Es decir, que el aumento del peso relativo de la deuda interna no implica necesariamente ni un cambio en los acreedores ni un freno a la salida de recursos. Las recientes trabas a la salida de capitales son un avance en este sentido, aunque apuntan al efecto, en lugar de atender la causa del problema, que es el propio proceso de endeudamiento y la negativa sistemática a revisar los fundamentos legales del mismo.
Mirando más allá de la frontera nacional
Como vimos, los cambios apuntados distan de ser garantía y prueba de un proceso de desendeudamiento, aún cuando existan mejoras puntuales. Debemos anotar, además, que ambos cambios no son una anomalía argentina sino que forman una tendencia en toda América Latina. Es decir, aunque existe -y es importante- un factor de política nacional, no se puede negar la existencia de elementos comunes que exceden al ámbito local. Previo al estallido de la crisis, el aumento en la liquidez internacional favoreció negociaciones a tasas de interés más bajas, además de plazos más largos. Aunque Argentina pudo aprovechar sólo relativamente las menores tasas, sin dudas ayudó a la mejora en la maduración de su deuda, señalada como otro factor de “desendeudamiento”.

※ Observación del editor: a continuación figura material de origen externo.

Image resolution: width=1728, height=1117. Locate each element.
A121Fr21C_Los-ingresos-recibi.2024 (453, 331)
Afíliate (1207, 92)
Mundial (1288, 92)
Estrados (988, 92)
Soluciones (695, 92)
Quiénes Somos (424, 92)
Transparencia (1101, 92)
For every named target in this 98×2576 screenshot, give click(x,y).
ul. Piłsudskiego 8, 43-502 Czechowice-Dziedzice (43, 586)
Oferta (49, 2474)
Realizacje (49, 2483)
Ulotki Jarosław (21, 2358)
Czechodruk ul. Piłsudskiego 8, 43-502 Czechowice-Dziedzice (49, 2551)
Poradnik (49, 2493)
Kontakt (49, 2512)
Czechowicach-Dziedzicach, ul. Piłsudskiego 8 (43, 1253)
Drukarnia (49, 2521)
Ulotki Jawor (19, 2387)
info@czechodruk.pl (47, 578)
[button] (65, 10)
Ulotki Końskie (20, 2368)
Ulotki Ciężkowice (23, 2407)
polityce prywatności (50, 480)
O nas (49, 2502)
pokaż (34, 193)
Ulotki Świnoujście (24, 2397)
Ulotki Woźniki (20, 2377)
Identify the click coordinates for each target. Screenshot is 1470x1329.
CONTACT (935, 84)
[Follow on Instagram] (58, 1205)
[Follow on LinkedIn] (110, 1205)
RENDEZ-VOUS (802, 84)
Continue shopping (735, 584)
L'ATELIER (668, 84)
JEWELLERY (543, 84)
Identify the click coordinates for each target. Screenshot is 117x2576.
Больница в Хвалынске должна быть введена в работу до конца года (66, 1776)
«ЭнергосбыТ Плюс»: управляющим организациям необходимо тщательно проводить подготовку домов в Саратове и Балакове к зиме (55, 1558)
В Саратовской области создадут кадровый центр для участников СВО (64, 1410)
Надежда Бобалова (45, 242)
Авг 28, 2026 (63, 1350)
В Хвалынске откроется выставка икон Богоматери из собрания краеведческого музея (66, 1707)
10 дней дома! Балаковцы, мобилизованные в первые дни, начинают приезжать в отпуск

Por otra parte, América Latina vio modificar los flujos de entrada de capitales, dándose prioridad a la inversión extranjera directa por sobre la deuda. Argentina no escapa a esta regla, siguiendo la tendencia regional. La contraparte de esta inversión es la remisión de utilidades al exterior y el control de gran parte del aparato productivo: dos perversas circunstancias que se asemejan a las consecuencias deplorables del endeudamiento externo.
Por todo lo anterior, el valioso objetivo de desendeudamiento es aún una quimera. No sería vano que el Gobierno que cumpla con aquello que enuncia: repudiar la deuda ilegal sería un camino apropiado para ello.